== SET PROBLEM A ==
In the passage about Duran's album 13th Month, what does the album's title refer to?
== SET PROBLEM B ==
Write the next few sentences of the passage about Duran's album 13th Month, starting right after its final sentence.

== QUOTED PASSAGE ==
+--

Duran constantly reinvents himself in his work—he mentions being worried about “falling into normativity”—and part of the reason he has moved into more abstract terrain stems from a desire to, “step away from [his own] tropes.” His last album, 13th Month, uses sounds from his immediate environment—recordings of a choir performing in Denmark, or the sonic landscape on the Pine Ridge reservation—and draws its inspiration (as well as its title) from indigenous customs. 13th Month is a reference to the Lakota Nation’s 13 moons calendar, a measure of a year that follows the moon cycle, rather than the Western 12-month calendar. While living on the reservation, Duran made films comprised of historical and contemporary footage of Native American life in a nation built on stolen land; the films were informed by a “subconscious” conversation with the music he produced during that time.

+--

== STORED RECORDS ==
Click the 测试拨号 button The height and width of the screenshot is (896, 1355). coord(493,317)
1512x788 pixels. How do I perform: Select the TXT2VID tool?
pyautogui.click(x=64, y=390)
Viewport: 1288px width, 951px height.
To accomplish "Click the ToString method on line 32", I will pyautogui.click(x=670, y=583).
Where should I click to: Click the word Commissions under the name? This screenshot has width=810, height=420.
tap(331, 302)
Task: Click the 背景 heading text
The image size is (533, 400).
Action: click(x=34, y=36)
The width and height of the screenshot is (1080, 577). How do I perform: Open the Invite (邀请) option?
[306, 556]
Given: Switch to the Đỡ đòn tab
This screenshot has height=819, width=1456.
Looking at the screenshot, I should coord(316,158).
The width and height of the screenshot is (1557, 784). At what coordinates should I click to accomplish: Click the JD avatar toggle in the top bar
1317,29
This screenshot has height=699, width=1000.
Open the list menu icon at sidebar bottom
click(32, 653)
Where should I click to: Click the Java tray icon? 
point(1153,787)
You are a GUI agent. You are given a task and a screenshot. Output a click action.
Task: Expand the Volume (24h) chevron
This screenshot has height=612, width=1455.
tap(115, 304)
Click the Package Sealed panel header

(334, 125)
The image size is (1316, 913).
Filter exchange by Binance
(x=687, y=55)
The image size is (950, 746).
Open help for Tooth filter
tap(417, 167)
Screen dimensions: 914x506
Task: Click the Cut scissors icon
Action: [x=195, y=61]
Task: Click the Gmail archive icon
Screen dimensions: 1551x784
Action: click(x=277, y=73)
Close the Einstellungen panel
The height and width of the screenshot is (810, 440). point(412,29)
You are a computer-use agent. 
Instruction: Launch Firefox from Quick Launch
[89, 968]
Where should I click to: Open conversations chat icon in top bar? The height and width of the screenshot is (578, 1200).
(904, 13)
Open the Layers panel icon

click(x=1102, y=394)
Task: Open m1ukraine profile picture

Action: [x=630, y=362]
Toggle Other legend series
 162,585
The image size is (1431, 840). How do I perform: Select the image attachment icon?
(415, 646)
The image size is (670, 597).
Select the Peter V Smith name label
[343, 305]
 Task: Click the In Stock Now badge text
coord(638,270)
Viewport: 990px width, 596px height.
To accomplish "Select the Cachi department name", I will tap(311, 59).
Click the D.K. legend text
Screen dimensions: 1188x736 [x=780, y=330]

+--

== FINAL RESULT A ==
The Lakota Nation's 13 moons calendar, which measures a year by the moon cycle rather than by the Western 12-month calendar.

== FINAL RESULT B ==
Kelman Duran

On Duran’s upcoming album, A Dark Energy—named for the term that scientists have used to describe the cosmic forces that hold galaxies together—he revisits the spiritual and intellectual themes he explored with 13th Month. Cosmologists haven’t been able to explain the phenomenon of dark matter, making it a fittingly elusive concept for Duran to grapple with, considering his own tendency toward the abstract. In our conversation, he returns to the word “zeitgeist” over and over, reaching to articulate a universal feeling—something that’s hard to pinpoint, but feels material, imminent, urgent. “People our age are feeling a disorientation, a disjunction with the time we’re living in, and where they see the world going,” he says. “I don’t always know how to translate this [feeling] into my music, but I’m always trying.”